_TEXT ZUR ANALYSE:_
◆ ◆ ◆ ◆ ◆ ◆ ◆

COVID-19 infizierte Patienten, die sich einer Operation unterziehen, haben ein erhöhtes postoperatives Letalitätsrisiko – Ergebnisse einer globalen Studie

2. Juni 2020 

Sehr geehrtes Mitglied,

Die Deutsche Gesellschaft für Chirurgie (DGCH) macht ihre Mitglieder und die Mitglieder ihrer assoziierten Fachgesellschaften auf die erste Publikation einer weltweiten Forschungskooperation im „The Lancet“ (Impact Faktor 59,1) aufmerksam. Die DGCH hatte im April die chirurgischen Abteilungen deutscher Krankenhäuser aufgefordert, an einer globalen Datenerhebung über operierte Patienten, die von der Universität Birmingham geleitet wird und unter dem Acronym „COVIDSurg“ firmiert, teilzunehmen. Jetzt liegen bereits die ersten Ergebnisse dieser weltweiten Datenerhebung vor und bringen Evidenz in bisherige Vermutungen:

Als Reaktion auf die sich entwickelnde COVID-19-Pandemie empfahlen die meisten Regierungen und Berufsverbände die Absage von elektiven Operationen. Diese Maßnahme war wichtig, um Bettenkapazitäten im Krankenhaus freizumachen und die Versorgung mit persönlicher Schutzausrüstung (PSA) sicherzustellen sowie Patienten und Mitarbeiter des Gesundheitswesens zu schützen. Experten der Universität Birmingham unter der Leitung der NIHR Global Research Health Unit on Global Surgery haben jetzt ihre Ergebnisse veröffentlicht, wonach SARS-CoV-2-infizierte Patienten, die sich einer Operation unterziehen, postoperativ wesentlich schlechtere Behandlungsergebnisse aufweisen als bei ähnlichen Patienten ohne SARS-CoV-2-Infektion zu erwarten wäre.

Perioperativ mit SARS-CoV-2 infizierte Patienten, die sich einer Operation unterziehen, haben demnach ein stark erhöhtes Risiko, postoperativ zu versterben. Die Letalitätsraten sind annähernd so hoch wie bei den am schwersten erkrankten Patienten, die nach der Ansteckung mit dem Virus auf die Intensivstation eingewiesen wurden.

Die Forscher untersuchten die Daten von 1.128 Patienten aus 235 Krankenhäusern. Insgesamt nahmen 24 Länder teil, vorwiegend in Europa, obwohl auch Krankenhäuser in Afrika, Asien und Nordamerika beteiligt waren.

Insgesamt lag die 30-Tage-Letalität in der Studie bei 23,8%. Die Letalität war in allen Untergruppen unverhältnismäßig hoch, darunter elektive (planbare) Operationen (18,9%), Notfalloperationen (25,6%), kleinere Operationen wie Blinddarmoperationen oder Hernienreparaturen (16,3%) und größere Operationen wie Hüftoperationen oder Dickdarmkrebsoperationen (26,9%).

◆ ◆ ◆ ◆ ◆ ◆ ◆

[Einträge aus einem Datensatz]
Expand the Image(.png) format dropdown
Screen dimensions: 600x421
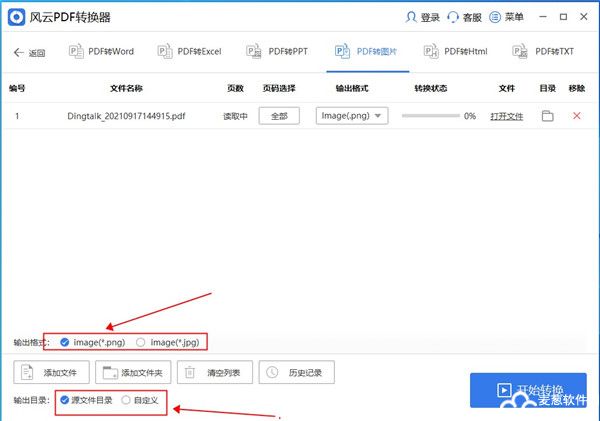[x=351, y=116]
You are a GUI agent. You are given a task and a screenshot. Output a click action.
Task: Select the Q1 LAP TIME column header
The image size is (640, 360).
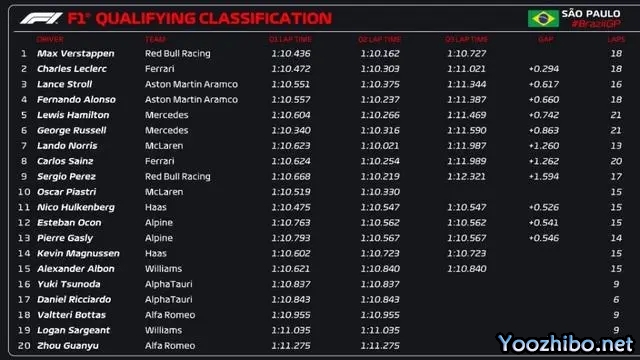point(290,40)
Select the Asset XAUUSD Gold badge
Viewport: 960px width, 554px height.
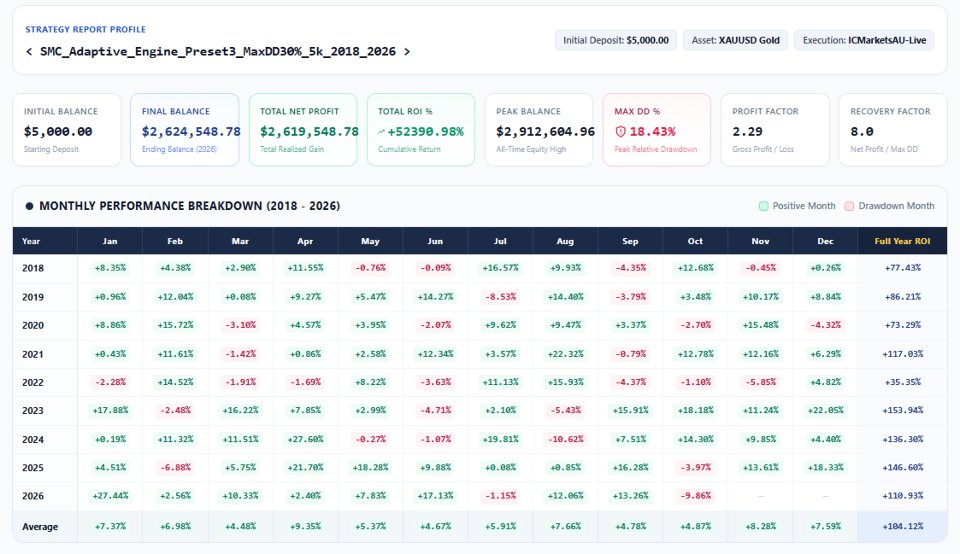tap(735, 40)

◆ ◆ ◆ ◆ ◆ ◆ ◆

_AUFGABE 1:_
Übersetzen Sie den Satz „Die Forscher untersuchten die Daten von 1.128 Patienten aus 235 Krankenhäusern.“ aus dem Text zur Analyse ins Englische.
_AUFGABE 2:_
Kopieren Sie aus dem Text zur Analyse wortgetreu den Abschnitt von „Die Forscher untersuchten“ bis „oder Dickdarmkrebsoperationen (26,9%).“.

_ANTWORTFELD 1:_
The researchers examined the data of 1,128 patients from 235 hospitals.

_ANTWORTFELD 2:_
Die Forscher untersuchten die Daten von 1.128 Patienten aus 235 Krankenhäusern. Insgesamt nahmen 24 Länder teil, vorwiegend in Europa, obwohl auch Krankenhäuser in Afrika, Asien und Nordamerika beteiligt waren.

Insgesamt lag die 30-Tage-Letalität in der Studie bei 23,8%. Die Letalität war in allen Untergruppen unverhältnismäßig hoch, darunter elektive (planbare) Operationen (18,9%), Notfalloperationen (25,6%), kleinere Operationen wie Blinddarmoperationen oder Hernienreparaturen (16,3%) und größere Operationen wie Hüftoperationen oder Dickdarmkrebsoperationen (26,9%).